Today - Monday, April 27, 2015
- Interest rates won't be moving higher after the FOMC's meeting this week, but investors will still be watching the language of the statement for signs on when such a rate hike might be expected.
- Also on tap for Wednesday is the preliminary first-quarter readout on GDP, along with some early April economic reports.
- The spotlight in Asia this week falls on Japan, where a flurry of data releases and a central bank decision could provide clarity on the direction of the world's third largest economy.
- Central bank meetings in Taiwan and New Zealand are also on deck.
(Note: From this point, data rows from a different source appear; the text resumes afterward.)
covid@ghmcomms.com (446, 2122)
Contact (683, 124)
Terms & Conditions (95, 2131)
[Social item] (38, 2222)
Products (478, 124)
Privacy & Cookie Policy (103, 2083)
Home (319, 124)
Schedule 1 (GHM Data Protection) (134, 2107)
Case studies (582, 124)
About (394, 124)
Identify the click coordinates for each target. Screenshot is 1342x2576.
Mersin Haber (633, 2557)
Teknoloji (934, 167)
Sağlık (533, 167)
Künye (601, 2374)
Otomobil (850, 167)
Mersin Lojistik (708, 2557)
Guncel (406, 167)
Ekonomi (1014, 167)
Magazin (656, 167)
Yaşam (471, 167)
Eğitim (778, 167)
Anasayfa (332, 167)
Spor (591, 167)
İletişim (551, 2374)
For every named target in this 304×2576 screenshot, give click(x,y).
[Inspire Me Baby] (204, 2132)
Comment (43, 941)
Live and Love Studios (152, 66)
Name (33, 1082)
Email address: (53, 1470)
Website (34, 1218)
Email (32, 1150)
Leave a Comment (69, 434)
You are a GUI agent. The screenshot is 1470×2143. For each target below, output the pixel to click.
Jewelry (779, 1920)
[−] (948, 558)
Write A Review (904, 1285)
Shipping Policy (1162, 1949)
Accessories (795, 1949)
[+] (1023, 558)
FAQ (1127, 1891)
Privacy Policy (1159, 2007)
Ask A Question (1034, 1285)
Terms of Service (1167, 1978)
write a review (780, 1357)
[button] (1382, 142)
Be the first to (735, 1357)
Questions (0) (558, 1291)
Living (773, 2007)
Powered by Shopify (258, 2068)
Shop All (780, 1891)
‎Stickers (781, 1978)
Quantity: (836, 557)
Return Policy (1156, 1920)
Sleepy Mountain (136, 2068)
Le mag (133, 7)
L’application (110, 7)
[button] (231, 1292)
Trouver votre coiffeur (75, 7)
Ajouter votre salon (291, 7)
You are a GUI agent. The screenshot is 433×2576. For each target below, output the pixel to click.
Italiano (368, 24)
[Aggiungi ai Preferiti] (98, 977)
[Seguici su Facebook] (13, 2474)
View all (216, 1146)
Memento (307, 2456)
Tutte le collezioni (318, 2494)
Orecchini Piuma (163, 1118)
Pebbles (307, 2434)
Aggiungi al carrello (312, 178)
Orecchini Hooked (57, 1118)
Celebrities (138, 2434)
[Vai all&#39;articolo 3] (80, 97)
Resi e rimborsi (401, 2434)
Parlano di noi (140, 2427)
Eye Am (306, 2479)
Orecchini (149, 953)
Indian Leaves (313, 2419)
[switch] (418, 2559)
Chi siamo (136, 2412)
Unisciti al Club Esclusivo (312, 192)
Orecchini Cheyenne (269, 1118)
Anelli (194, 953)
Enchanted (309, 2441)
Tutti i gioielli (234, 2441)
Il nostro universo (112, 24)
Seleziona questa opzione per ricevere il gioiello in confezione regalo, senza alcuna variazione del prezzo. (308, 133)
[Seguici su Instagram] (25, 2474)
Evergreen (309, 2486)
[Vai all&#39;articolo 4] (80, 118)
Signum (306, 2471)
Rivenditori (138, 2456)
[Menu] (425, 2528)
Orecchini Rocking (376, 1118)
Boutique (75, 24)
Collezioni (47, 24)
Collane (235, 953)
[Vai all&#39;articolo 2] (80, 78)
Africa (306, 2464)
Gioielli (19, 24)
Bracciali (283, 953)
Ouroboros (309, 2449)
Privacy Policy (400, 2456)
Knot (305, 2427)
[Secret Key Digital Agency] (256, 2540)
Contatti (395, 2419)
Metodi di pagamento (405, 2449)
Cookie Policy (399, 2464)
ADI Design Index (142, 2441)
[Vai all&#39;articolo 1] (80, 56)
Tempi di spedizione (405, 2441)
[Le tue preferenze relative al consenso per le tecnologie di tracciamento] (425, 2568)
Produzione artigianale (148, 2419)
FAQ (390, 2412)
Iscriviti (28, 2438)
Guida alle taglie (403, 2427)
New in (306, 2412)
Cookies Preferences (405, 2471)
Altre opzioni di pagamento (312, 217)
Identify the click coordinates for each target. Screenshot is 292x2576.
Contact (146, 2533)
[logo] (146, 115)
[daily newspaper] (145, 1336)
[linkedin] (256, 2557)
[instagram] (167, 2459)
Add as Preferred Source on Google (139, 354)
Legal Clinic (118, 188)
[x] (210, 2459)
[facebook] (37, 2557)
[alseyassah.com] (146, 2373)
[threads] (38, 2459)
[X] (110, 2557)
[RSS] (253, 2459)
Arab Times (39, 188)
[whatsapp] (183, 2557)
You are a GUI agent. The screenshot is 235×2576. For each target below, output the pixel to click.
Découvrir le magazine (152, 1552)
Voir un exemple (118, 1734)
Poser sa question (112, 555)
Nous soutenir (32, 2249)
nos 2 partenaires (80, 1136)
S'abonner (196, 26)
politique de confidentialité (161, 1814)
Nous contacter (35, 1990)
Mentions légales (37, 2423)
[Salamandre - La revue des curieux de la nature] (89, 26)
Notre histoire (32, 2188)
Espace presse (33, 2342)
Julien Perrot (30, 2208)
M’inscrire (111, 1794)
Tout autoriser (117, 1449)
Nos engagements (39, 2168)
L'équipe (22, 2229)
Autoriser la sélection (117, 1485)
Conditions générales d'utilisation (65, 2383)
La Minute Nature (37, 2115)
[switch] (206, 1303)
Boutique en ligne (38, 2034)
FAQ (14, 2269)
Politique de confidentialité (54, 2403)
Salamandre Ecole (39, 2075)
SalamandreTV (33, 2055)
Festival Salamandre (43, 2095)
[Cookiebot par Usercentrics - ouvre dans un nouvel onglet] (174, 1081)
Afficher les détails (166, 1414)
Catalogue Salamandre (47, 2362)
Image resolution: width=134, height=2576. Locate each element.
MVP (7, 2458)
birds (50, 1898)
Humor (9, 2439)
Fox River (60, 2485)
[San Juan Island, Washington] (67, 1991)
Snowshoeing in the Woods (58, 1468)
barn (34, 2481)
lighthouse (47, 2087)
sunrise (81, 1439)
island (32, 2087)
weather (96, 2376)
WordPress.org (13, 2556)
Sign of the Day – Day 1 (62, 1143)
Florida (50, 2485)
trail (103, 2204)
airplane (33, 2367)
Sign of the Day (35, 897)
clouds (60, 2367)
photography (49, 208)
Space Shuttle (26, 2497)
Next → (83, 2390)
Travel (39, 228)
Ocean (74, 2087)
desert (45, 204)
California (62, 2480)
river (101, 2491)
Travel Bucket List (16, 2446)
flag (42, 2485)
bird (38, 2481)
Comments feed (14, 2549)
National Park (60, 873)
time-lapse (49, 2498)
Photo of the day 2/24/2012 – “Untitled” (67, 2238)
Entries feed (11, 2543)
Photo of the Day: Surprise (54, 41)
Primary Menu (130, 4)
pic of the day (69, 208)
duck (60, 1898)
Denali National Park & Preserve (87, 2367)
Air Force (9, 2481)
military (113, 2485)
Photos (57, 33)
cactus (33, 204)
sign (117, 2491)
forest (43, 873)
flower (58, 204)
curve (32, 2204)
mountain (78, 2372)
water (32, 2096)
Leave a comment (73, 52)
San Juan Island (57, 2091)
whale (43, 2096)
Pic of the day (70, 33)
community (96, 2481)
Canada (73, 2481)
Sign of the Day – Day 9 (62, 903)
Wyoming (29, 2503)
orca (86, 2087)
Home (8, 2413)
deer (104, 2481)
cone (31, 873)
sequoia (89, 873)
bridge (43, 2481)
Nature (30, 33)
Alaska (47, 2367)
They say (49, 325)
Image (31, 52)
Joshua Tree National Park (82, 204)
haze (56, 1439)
- As the monetary easing by central banks across the globe keep yields at rock-bottom, investment officers predict that Japanese demand for U.S. debt won't ease up in the months ahead given the lack of alternatives.
- Japanese life insurers - some of the world’s largest institutional investors - plan to keep pouring money into U.S. debt this year, WSJ reports, outlining that Japan even overtook China in Q1 as the largest foreign holder of U.S. Treasurys.
- While the current 2% yield on the U.S. 10-year is a far cry from yields of 5% or more before the financial crisis, it is still miles apart from the 0.16% yield on German bunds and the 0.29% yield on the 10-year Japanese equivalent.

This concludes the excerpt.